L’implication du Post

Contrairement à ce que montre le film de Hanks/Spielberg, dès le lendemain de la parution, le 13 juin 1971, Nixon ne s’est pas mis en colère. Après tout, les Pentagon Papers s’arrêtaient en 1968, avant l’élection de Nixon. Les histoires du New York Times avaient porté sur les intensifications pendant l’administration Johnson. Ce premier jour, l’avocat de la Maison-Blanche, Charles Colson, avait conseillé à Nixon de ne pas réagir de manière excessive, ce qu’il a fait. (Steve Sheinkin, Most Dangerous (le plus dangereux), page 217)

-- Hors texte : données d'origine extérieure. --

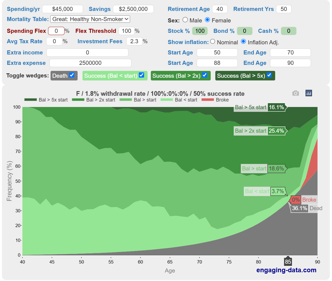Click the Retirement Age input box

pos(220,9)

Il y a eu deux personnes qui ont inversé la position de Nixon. Le premier était Henry Kissinger, conseiller national en sécurité de Nixon. Kissinger connaissait Ellsberg depuis ses séjours à Harvard. Quand Nixon est entré en fonction, Ellsberg avait consulté Kissinger sur diverses options pour la guerre depuis son poste chez Rand Corporation. (Ellsberg, pages 231-34) Kissinger connaissait les documents du Pentagone et il soupçonna presque immédiatement qu’Ellsberg les avait donnés au Times. Le surlendemain de la parution, Kissinger parla à Bob Haldeman, chef d’état-major de Nixon. Il lui dit que le président devait maintenant agir, car il y avait une subversion totale du gouvernement. Il a ensuite dit à Nixon que ces histoires quelque part lui donnaient l’air d’une mauviette. (Sheinkin, page 221)

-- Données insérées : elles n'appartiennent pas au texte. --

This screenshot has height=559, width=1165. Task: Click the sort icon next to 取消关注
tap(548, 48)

Nixon a demandé au procureur général John Mitchell son opinion sur la question. Mitchell, qui avait été un avocat d’affaires à New York, a donné à Nixon de mauvais conseils juridiques. Il a dit au président que le gouvernement avait intenté un procès pour empêcher un journal de publier auparavant. Et il était d’usage de fournir au journal un préavis écrit de cette action en justice. (Goodale, page 73) Cette information était complètement fausse. Un tel acte, légalement appelé restriction préalable, ne s’était jamais produit auparavant en Amérique. La raison en est qu’aux États-Unis, contrairement à la Grande-Bretagne, il n’y a pas de loi sur les secrets officiels pour justifier l’arrêt de la parution avant que l’information ne soit imprimée.

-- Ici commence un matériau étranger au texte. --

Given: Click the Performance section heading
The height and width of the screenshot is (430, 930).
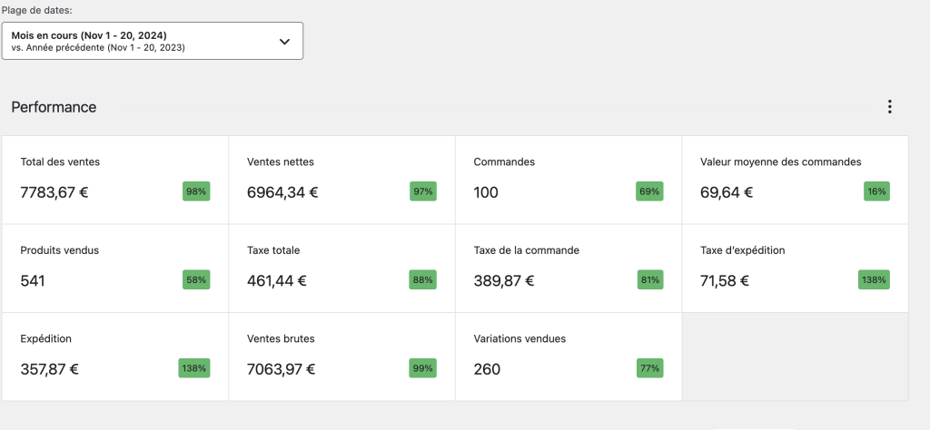Looking at the screenshot, I should [x=54, y=107].
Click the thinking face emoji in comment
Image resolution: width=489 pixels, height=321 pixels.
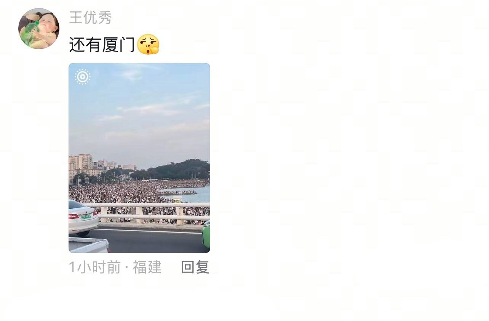(x=148, y=44)
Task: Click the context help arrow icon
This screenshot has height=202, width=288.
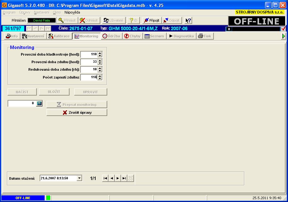Action: click(x=188, y=20)
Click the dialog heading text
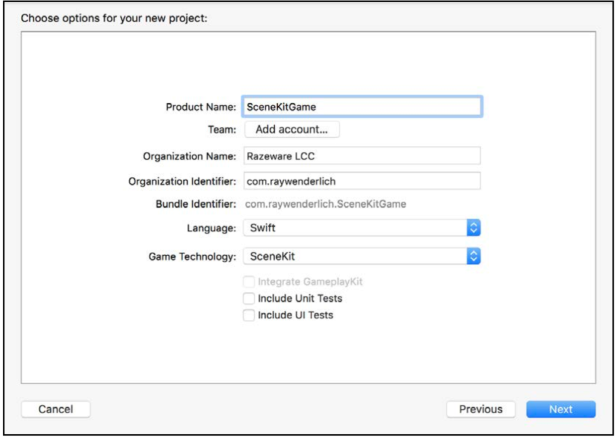 (x=114, y=19)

Goodale le savait grâce à ses recherches. Par conséquent, lorsque Mitchell a retransmis un télégramme au Times, Goodale leur a conseillé de ne pas obéir à la demande d’arrêter la parution. Mitchell s’est ensuite adressé au tribunal pour demander une ordonnance de restriction temporaire (TRO) au motif que la série causait un tort irréparable à la sécurité nationale. Cela a été accordé à New York par un juge nouvellement nommé du nom de Murray Gurfein. Pendant ce temps, Nixon embauchait quelques amis – Maxwell Taylor, John Tower, Averill Harriman – pour attaquer le New York Times. (ibid, page 85)

C’est seulement à ce moment-là, après un an de lutte d’Ellsberg pour rendre public les Pentagon Papers, que le Washington Post est entré en scène. Et ça ne s’est pas passé comme le film le montre. Par exemple, Ben Bradlee n’a jamais envoyé d’espion pour infiltrer le bureau du New York Times ; par conséquent cet espion fictif n’a jamais vu une maquette d’une première page avec le nom de Sheehan dessus.

Comme l’écrit Ellsberg dans Secrets, il n’avait jamais prévu d’aller au Washington Post. Dunn Gifford, un ami de Sheehan, qui est totalement absent du film, lui a d’abord suggéré d’aller au Post. Ellsberg a écrit que, seul, il n’aurait jamais pensé au Post de lui-même. (Nous allons spéculer sur la raison pour laquelle il en était ainsi plus tard, voir les pages 388-89 d’Ellsberg.) Mais à ce moment-là, avec le TRO de la Justice en marche, le Times restant une journée sans parution, avec Gifford le pressant d’aller voir n’importe où ailleurs afin de conserver la dynamique en cours, Ellsberg, par l’intermédiaire d’un ami, a appelé le journaliste Ben Bagdikian, qui travaillait pour le Washington Post. (ibid, page 391).

 

Libertés prises pour le scénario

Les problèmes du film avec sa dramaturgie, qui, comme nous le verrons, va s’aggraver, est due à trois faits intimement liés. Le premier réside dans la décision des scénaristes – Liz Hannah et Josh Singer – de raconter l’histoire au travers du Washington Post. Du coup, cette décision leur a fourni une piètre source de documents. Et cela est dû au fait que le Post n’a figuré dans l’histoire que pendant deux semaines. Pourtant, comme nous le verrons, la saga des Pentagon Papers s’est étendue sur plus de deux ans.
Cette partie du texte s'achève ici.